Count the lines in the data below that contain the string "Task", and give only the number.

━━━━━ DATASET ROWS ━━━━━

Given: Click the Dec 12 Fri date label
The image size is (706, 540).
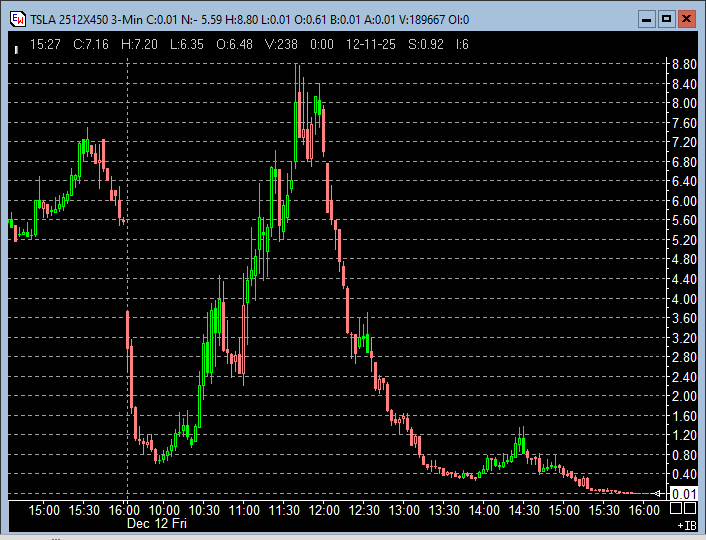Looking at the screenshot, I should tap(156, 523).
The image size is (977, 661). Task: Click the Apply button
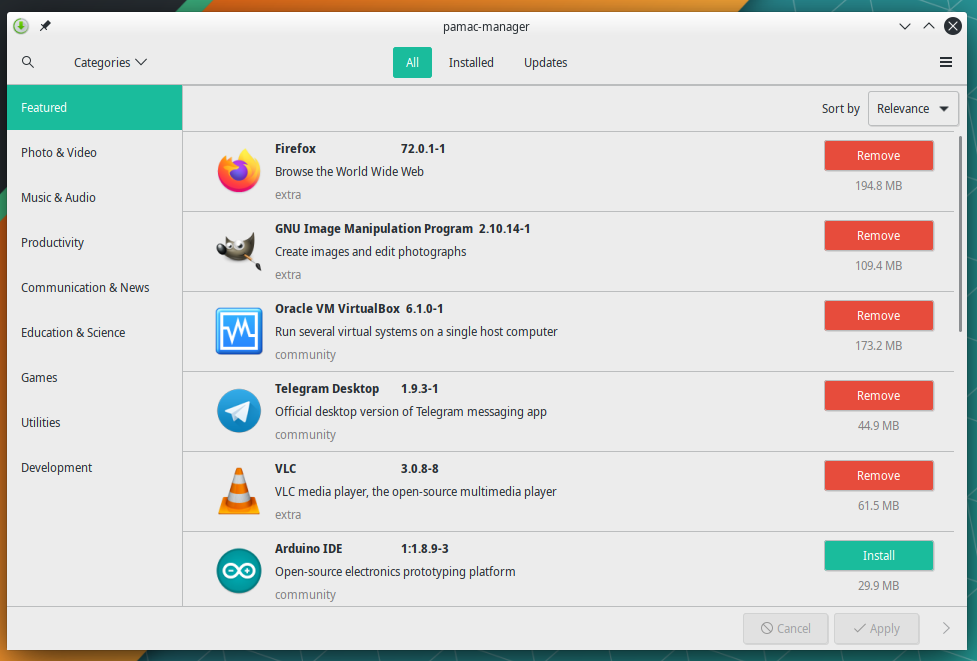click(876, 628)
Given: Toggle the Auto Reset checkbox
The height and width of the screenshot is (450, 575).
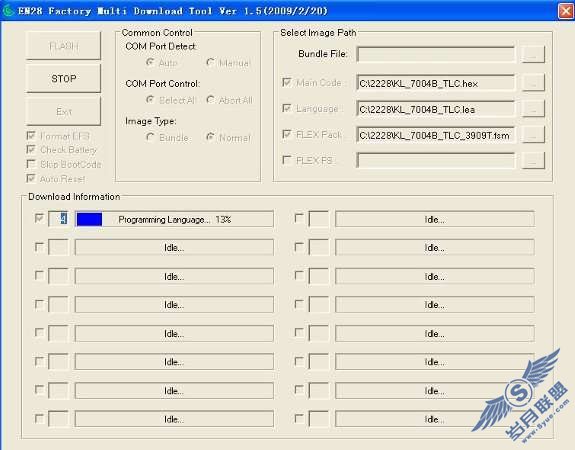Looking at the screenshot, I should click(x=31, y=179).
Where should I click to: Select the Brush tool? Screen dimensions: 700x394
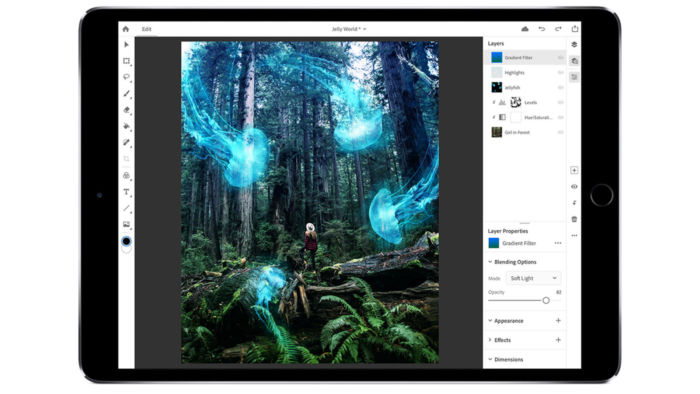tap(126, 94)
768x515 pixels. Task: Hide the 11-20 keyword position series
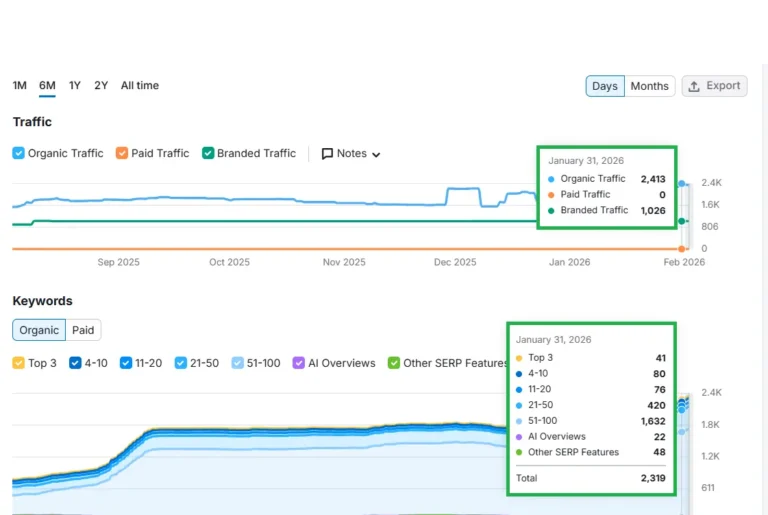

━━━━━

## RIGHT ANSWER
2